■ Your task
In the records that come next, find every line with "input". Return those lines.

(Saved data entries)

* * * * * * *

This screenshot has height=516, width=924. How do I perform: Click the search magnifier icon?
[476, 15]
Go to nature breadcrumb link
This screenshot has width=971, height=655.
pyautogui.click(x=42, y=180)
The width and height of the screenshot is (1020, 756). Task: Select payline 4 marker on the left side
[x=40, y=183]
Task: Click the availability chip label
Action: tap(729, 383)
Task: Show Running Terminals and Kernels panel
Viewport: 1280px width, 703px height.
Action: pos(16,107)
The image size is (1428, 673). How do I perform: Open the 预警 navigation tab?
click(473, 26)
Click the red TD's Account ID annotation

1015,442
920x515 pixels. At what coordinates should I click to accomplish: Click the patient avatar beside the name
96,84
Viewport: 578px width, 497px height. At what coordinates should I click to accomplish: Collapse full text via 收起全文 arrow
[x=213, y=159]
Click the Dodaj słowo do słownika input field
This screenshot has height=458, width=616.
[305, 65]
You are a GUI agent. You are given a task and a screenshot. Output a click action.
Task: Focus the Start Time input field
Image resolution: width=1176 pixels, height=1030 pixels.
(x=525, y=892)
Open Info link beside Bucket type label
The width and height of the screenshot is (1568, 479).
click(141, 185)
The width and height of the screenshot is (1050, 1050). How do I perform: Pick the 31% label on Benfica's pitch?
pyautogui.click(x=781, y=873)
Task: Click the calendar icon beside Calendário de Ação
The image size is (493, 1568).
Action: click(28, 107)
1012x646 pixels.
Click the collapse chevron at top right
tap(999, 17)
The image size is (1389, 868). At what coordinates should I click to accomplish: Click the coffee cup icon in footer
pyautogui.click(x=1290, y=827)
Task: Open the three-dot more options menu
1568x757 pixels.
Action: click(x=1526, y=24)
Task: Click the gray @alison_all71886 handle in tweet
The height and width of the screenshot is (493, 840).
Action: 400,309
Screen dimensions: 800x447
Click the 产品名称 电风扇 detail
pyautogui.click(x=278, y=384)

* * * * * * *

■ Solution to this task
Click the Dodaj słowo do słownika input field
Task: Focus the Start Time input field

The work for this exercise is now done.